## Work request
Pick out all lines of the entries that include the word "computer" and copy them.

## Exercise inputs

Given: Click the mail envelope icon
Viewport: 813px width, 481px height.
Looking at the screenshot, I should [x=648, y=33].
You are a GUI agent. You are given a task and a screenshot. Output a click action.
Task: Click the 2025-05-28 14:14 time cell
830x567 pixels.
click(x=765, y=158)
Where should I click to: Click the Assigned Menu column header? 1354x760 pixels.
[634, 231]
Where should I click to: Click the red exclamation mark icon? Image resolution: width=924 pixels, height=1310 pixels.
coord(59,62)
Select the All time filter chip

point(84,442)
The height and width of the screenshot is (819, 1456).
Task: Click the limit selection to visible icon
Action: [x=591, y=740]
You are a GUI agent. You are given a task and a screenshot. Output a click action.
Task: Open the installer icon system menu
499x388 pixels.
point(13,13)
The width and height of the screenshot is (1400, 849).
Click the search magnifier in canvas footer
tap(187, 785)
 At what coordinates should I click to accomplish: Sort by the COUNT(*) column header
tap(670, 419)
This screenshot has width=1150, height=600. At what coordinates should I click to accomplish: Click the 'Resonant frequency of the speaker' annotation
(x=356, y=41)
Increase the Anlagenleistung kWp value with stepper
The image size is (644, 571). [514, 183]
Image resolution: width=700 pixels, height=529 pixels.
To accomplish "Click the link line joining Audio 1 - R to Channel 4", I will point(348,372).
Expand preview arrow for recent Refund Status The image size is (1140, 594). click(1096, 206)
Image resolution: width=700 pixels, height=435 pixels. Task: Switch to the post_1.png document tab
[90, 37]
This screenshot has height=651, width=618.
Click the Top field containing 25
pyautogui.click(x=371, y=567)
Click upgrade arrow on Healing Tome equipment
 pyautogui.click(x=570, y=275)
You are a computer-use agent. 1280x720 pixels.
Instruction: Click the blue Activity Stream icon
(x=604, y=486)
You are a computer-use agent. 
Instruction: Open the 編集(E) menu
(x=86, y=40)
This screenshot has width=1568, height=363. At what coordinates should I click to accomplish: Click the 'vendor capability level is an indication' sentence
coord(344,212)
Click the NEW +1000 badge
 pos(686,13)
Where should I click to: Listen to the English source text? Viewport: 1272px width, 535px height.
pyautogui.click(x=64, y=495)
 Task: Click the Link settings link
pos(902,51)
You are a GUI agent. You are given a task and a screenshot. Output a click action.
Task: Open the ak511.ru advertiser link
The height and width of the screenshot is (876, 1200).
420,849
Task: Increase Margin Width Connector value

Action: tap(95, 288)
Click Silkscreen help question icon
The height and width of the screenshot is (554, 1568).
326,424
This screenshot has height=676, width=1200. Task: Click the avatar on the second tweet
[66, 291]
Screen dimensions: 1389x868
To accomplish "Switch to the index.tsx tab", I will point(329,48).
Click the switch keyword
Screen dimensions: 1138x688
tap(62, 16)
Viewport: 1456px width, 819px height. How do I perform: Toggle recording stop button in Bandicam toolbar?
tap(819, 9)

## Response
You are a computer-use agent. 1280x720 pixels.
You are a computer-use agent. 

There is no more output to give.